It has
been frequently remarked that it seems to have been reserved to the people of
this country, by their conduct and example, to decide the important question,
whether societies of men are really capable or not of establishing good
government from reflection and choice, or whether they are forever destined to
depend for their political constitutions on accident and force. –Alexander
Hamilton, Federalist #1
The Publication of the American
Declaration of Independence on July 4th, 1776, marks the formal
beginning of a great experiment. As
Alexander Hamilton put it a decade later during the debate over adopting the
new constitution, the question was whether free men, exercising “reflection and
choice,” were up to the job. The
founders of the new republic, as Hamilton’s quote above suggests, also saw the
new republic that they inaugurating as not simply a matter of local interest,
but as an example to the rest of the world that such an arrangement could
succeed. The conventional wisdom at the
time was that republics and democracies were doomed to fail, devoured by the
unchecked passions and appetites of the populace. That, it was said, was the verdict of
history.
We might reasonably ask what it was that
led Hamilton and the other founders to believe that this republic would not
similarly fall victim to the baser motives of its citizens. It wasn’t education, as important as that
might be, because the founders understood the difference between knowledge and
wisdom, as so many of us today do not. George
Washington put it very directly in his Farewell Address:
…Of all
the dispositions and habits which lead to political prosperity, Religion and
morality are indispensable supports. In vain would that man claim the tribute
of Patriotism, who should labor to subvert these great Pillars of human
happiness, these firmest props of the duties of Men and citizens . . . Let it simply be asked where is the security
for property, for reputation, for life, if the sense of religious obligation desert the oaths, which are the instruments of
investigation in Courts of Justice? And let us with caution indulge the
supposition, that morality can be maintained without religion. Whatever may be
conceded to the influence of refined education on minds of peculiar structure,
reason and experience both forbid us to expect that National morality can
prevail in exclusion of religious principle.
Washington was
most emphatically not referring to a national religion or state church,
something that was explicitly ruled out in the First Amendment to the U. S.

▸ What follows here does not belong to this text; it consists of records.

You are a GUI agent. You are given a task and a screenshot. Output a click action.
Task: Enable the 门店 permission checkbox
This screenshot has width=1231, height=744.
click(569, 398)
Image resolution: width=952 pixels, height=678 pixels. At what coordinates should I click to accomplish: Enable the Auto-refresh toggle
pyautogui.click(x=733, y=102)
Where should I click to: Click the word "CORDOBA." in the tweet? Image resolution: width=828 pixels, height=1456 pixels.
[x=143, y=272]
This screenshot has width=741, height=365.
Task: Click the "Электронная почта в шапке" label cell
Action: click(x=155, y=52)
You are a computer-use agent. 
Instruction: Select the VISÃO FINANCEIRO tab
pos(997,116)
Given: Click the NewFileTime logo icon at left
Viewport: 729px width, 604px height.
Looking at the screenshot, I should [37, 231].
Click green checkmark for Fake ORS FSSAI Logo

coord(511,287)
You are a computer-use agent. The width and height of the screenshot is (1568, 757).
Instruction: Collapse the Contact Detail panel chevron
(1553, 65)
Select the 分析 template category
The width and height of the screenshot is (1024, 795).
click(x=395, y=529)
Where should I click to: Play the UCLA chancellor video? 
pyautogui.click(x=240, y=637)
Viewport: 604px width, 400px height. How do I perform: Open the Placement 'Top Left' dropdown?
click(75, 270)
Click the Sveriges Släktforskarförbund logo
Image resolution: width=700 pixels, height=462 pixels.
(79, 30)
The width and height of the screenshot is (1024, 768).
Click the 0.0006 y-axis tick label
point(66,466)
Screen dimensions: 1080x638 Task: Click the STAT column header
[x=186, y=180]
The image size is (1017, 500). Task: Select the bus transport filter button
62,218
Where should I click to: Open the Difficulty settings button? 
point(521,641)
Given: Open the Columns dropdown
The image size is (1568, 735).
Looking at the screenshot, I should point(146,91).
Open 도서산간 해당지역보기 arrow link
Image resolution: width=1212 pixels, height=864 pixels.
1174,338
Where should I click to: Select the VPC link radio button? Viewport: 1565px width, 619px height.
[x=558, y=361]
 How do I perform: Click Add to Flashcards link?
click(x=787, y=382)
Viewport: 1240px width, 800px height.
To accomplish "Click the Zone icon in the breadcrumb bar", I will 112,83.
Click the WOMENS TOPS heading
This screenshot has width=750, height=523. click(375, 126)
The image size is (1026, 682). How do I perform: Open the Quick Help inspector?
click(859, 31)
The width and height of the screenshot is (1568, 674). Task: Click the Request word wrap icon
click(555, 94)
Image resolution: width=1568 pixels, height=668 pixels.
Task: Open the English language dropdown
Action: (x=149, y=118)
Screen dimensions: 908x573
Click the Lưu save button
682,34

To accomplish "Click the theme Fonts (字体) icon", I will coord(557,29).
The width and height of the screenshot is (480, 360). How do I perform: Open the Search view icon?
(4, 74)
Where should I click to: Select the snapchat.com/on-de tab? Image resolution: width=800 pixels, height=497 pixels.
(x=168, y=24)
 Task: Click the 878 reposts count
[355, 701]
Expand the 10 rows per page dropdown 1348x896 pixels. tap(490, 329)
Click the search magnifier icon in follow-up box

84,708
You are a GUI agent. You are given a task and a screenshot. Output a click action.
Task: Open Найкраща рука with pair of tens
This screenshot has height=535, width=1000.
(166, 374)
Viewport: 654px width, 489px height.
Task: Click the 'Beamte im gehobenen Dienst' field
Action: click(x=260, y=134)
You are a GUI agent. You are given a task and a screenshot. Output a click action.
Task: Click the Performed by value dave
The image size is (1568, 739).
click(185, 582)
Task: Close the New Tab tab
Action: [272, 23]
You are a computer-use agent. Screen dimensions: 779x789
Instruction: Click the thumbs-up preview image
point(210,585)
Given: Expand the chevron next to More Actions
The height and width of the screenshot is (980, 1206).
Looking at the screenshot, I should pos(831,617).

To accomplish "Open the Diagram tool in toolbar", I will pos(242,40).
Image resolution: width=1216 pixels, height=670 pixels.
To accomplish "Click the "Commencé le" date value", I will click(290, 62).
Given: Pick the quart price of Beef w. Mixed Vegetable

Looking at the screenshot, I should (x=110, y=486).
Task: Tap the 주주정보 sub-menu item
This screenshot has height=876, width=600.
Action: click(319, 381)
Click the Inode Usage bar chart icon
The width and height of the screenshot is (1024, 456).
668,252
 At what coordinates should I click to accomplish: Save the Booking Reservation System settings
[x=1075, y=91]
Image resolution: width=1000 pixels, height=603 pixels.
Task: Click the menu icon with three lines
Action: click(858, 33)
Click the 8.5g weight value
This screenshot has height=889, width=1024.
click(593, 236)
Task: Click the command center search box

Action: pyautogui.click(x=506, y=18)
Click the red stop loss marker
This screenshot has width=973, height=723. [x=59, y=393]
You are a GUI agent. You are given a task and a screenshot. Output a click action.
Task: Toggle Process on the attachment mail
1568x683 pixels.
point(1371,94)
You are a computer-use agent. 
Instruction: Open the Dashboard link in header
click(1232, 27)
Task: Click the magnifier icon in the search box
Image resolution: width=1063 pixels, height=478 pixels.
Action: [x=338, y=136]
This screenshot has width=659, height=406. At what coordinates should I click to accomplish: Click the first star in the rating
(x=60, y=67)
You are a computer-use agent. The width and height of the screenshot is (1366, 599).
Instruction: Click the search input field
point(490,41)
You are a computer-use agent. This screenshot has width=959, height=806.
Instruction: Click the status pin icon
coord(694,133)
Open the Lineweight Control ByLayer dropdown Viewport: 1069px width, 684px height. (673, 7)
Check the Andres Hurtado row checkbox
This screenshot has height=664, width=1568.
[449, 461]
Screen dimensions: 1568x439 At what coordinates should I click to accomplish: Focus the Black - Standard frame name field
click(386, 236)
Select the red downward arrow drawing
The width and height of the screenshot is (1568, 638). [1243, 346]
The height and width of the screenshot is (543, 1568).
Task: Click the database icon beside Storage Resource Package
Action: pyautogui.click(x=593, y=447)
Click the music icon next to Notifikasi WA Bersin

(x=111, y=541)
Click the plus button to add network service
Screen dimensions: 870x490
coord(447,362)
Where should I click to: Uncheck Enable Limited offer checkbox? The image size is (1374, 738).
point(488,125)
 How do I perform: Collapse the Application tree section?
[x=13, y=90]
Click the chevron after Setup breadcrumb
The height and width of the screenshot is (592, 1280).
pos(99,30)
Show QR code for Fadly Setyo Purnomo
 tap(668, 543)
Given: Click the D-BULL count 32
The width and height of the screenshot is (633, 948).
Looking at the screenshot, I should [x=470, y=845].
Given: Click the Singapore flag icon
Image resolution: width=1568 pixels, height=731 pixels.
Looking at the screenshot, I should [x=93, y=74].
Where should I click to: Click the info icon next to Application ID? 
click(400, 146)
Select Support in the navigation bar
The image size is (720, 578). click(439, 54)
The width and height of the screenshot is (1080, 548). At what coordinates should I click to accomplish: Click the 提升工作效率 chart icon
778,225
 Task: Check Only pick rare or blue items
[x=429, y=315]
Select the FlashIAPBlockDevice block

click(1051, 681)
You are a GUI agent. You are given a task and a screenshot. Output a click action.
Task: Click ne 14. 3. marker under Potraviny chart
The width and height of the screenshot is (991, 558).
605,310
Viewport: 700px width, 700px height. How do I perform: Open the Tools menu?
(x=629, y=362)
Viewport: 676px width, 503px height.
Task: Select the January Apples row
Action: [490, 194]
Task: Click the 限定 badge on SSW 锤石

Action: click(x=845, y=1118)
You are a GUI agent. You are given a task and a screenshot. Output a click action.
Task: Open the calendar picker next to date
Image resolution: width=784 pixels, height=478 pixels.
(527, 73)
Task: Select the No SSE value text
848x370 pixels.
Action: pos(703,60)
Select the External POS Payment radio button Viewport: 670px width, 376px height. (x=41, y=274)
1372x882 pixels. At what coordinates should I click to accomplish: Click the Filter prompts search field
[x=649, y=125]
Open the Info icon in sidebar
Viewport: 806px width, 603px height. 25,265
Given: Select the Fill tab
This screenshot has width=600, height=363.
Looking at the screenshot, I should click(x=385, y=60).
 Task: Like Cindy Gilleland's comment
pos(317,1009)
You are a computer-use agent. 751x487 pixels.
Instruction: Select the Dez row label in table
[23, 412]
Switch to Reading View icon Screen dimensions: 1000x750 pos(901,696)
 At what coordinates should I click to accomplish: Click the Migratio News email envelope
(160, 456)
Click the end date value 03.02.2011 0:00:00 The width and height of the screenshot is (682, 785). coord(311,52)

Constitution. He and the other founders
were mostly Protestants of various stripes; some, such as Jefferson, were
Christians of rather more idiosyncratic views, and a very few were Catholic
(including only one of the signers of the Declaration of Independence, Charles
Carroll). They were united, however, by
a strong Christian worldview and a firm conviction that human dignity demanded
that men should be accorded the freedom under God to conduct their own
lives. Religious toleration was
therefore an essential part of the polity they devised, an arrangement amenable
to the flourishing not only of Protest Christians, but of a growing Catholic
population as well (in whose case often in spite of very real prejudice on the
part of their non-Catholic fellow citizens).
The result was an inversion of the usual political order, in which
ordinary citizens occupied the lowest position, with a governing elite above,
and God over all; the American model still had God at the apex, but directly
below him not the rulers but the citizens themselves, and they, each one shaped
and informed by his faith, were empowered to direct the government.
For its first two
centuries the American experiment seemed to be proving the doubters wrong, although
not without a few rough spots along the way (the stretch from 1861-1865, for
instance). The United States has grown
and prospered, and has often been the example its founders hoped it would be. Material success, however, often leads both
individuals and nations to lose sight of their radical dependence on the Grace
of God. That would seem to be the case
in the United States today. It appears
that a new and very different experiment is under way, in which religion and morality
are no longer guiding principles; the indulgence of appetites and passions is held to
be a virtue, such that those who object must be harassed and silenced, and
oaths of the Courts of Justice, as Washington called them, are no more than
empty words, if recent judicial decisions are any indication. History and reason suggest that experiments
of this sort do not end well. I am
reminded of the words of Thomas Jefferson who, deist though he might have been,
had the wisdom to say: “I tremble for my country when I reflect that God is
just.”
God is indeed
just, but he is also merciful, and this country has seen several “Great
Awakenings” of religious faith in the past.
I believe with Alexander Hamilton
that the “conduct and example” of the American people are being watched with
interest around the world; the failure of the experiment in Liberty under God would be a loss not just for Americans but for people everywhere. Please join
me in praying that we rediscover the reliance on our Creator that animated the
signers of the Declaration of Independence whose proclamation we celebrate
today; please join me in echoing one of our great presidents, Abraham Lincoln,
who at perhaps the darkest juncture of our national history prayed “that
this nation, under God, shall have a new birth of freedom -- and that
government of the people, by the people, for the people, shall not perish from
the earth.”
N.B. Lincoln’s quote comes from his “Gettysburg
Address”, which he delivered at the dedication of a cemetery to inter the dead
from the Battle of Gettysburg, the largest and most destructive battle in the
history of North America. It was fought
on July 1-3 1863, 152 years ago this week.